西幕下筆頭琴裕将(27=佐渡ケ嶽)が、西幕下5枚目朝弁慶(32=高砂)を寄り切りで下して勝ち越しを決め、来年1月の初場所での新十両昇進を有力とした。

立ち合いで右を差して一気に前に出ると、左も差してもろ差しになって勝負を決めた。「緊張は別になかった。相手は脇が甘くて引き込むような相撲が多かったので、一気に前に出て行きました」と狙い通りの相撲だった。
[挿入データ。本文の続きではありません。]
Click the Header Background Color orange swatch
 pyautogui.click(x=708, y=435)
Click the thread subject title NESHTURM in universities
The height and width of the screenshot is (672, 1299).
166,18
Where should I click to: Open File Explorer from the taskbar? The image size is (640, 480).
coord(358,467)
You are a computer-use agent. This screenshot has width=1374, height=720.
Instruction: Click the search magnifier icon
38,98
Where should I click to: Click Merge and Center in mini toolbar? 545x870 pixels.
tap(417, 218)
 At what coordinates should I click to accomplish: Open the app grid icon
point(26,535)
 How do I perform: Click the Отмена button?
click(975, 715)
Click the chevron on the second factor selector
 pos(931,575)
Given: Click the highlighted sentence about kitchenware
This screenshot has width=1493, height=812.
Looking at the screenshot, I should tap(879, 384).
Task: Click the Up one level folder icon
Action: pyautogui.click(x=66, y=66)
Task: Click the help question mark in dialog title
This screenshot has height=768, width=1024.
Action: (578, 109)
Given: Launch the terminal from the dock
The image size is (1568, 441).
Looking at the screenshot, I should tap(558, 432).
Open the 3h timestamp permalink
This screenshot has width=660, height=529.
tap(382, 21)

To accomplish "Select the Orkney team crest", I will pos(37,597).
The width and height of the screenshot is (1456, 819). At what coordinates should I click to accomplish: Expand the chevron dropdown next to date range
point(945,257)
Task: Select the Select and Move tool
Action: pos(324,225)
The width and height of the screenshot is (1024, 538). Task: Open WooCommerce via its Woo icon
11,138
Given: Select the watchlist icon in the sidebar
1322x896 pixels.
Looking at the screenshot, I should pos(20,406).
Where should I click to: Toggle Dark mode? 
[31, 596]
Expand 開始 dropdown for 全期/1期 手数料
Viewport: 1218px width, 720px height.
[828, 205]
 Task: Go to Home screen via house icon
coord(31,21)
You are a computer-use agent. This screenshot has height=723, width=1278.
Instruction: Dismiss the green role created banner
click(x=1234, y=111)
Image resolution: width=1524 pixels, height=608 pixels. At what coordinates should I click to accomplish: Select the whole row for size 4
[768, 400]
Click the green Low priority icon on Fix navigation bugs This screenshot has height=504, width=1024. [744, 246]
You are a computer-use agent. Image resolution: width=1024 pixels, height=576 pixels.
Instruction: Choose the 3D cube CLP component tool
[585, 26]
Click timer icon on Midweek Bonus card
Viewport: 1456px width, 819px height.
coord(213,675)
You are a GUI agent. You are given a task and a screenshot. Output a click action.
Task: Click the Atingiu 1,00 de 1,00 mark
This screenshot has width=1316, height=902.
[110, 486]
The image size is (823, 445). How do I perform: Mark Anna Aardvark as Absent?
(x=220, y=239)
奈良・大和広陵高3年時には団体レスリングで優勝した逸材だ。進学した法大でもレスリングを続けていたが、同大3年時に一念発起。15年に退学し、16年春場所で初土俵を踏んだ。部屋での稽古では、平幕の琴恵光や十両琴勝峰ら関取衆の胸を借りているという。「勝つことはほとんどないけども内容はよくなっている。自信になっている」といい、これで7場所連続の勝ち越しとなった。

悲願の新十両昇進が近づいてきたが「全く意識はないです。なるようにしかならないので」と浮かれることはなかった。残りの一番に向けて「やることは変わらない。準備をしっかりするだけ」と引き締めて土俵に上がる。